PROVIDED DATA
--------------------

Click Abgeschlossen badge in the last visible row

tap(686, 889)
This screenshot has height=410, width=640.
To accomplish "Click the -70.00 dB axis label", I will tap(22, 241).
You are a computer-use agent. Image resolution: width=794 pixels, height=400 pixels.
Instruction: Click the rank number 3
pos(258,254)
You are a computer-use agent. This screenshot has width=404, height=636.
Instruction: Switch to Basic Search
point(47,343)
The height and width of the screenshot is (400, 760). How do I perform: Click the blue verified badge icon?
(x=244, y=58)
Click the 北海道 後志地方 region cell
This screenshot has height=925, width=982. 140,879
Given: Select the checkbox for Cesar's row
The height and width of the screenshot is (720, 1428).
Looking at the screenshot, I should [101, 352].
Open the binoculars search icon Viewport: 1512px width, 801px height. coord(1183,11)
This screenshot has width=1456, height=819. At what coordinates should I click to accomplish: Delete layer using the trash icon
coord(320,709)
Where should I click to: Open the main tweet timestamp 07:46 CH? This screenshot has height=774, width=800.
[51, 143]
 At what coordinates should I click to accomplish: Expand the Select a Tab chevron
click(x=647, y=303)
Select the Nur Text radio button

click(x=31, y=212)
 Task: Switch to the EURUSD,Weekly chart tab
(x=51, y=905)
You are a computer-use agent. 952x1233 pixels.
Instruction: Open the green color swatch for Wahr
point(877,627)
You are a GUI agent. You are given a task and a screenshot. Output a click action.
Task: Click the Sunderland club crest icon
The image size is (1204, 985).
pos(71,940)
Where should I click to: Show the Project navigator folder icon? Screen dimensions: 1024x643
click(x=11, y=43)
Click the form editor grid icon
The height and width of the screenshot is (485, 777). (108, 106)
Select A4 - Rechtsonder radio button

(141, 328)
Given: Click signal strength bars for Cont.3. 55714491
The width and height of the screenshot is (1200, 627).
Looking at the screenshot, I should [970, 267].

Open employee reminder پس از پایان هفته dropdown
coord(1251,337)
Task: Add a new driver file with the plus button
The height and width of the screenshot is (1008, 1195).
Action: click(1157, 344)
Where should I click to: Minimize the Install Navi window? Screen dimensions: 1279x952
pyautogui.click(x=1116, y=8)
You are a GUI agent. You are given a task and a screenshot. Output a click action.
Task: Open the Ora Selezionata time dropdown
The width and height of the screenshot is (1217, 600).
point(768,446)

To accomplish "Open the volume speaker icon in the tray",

--------------------

ACTION ITEM
Copy out the whole listing exactly as written.

ANSWER AREA
Click Abgeschlossen badge in the last visible row

tap(686, 889)
This screenshot has height=410, width=640.
To accomplish "Click the -70.00 dB axis label", I will tap(22, 241).
You are a computer-use agent. Image resolution: width=794 pixels, height=400 pixels.
Instruction: Click the rank number 3
pos(258,254)
You are a computer-use agent. This screenshot has width=404, height=636.
Instruction: Switch to Basic Search
point(47,343)
The height and width of the screenshot is (400, 760). How do I perform: Click the blue verified badge icon?
(x=244, y=58)
Click the 北海道 後志地方 region cell
This screenshot has height=925, width=982. 140,879
Given: Select the checkbox for Cesar's row
The height and width of the screenshot is (720, 1428).
Looking at the screenshot, I should [101, 352].
Open the binoculars search icon Viewport: 1512px width, 801px height. coord(1183,11)
This screenshot has width=1456, height=819. At what coordinates should I click to accomplish: Delete layer using the trash icon
coord(320,709)
Where should I click to: Open the main tweet timestamp 07:46 CH? This screenshot has height=774, width=800.
[51, 143]
 At what coordinates should I click to accomplish: Expand the Select a Tab chevron
click(x=647, y=303)
Select the Nur Text radio button

click(x=31, y=212)
 Task: Switch to the EURUSD,Weekly chart tab
(x=51, y=905)
You are a computer-use agent. 952x1233 pixels.
Instruction: Open the green color swatch for Wahr
point(877,627)
You are a GUI agent. You are given a task and a screenshot. Output a click action.
Task: Click the Sunderland club crest icon
The image size is (1204, 985).
pos(71,940)
Where should I click to: Show the Project navigator folder icon? Screen dimensions: 1024x643
click(x=11, y=43)
Click the form editor grid icon
The height and width of the screenshot is (485, 777). (108, 106)
Select A4 - Rechtsonder radio button

(141, 328)
Given: Click signal strength bars for Cont.3. 55714491
The width and height of the screenshot is (1200, 627).
Looking at the screenshot, I should [970, 267].

Open employee reminder پس از پایان هفته dropdown
coord(1251,337)
Task: Add a new driver file with the plus button
The height and width of the screenshot is (1008, 1195).
Action: click(1157, 344)
Where should I click to: Minimize the Install Navi window? Screen dimensions: 1279x952
pyautogui.click(x=1116, y=8)
You are a GUI agent. You are given a task and a screenshot. Output a click action.
Task: Open the Ora Selezionata time dropdown
The width and height of the screenshot is (1217, 600).
point(768,446)

To accomplish "Open the volume speaker icon in the tray",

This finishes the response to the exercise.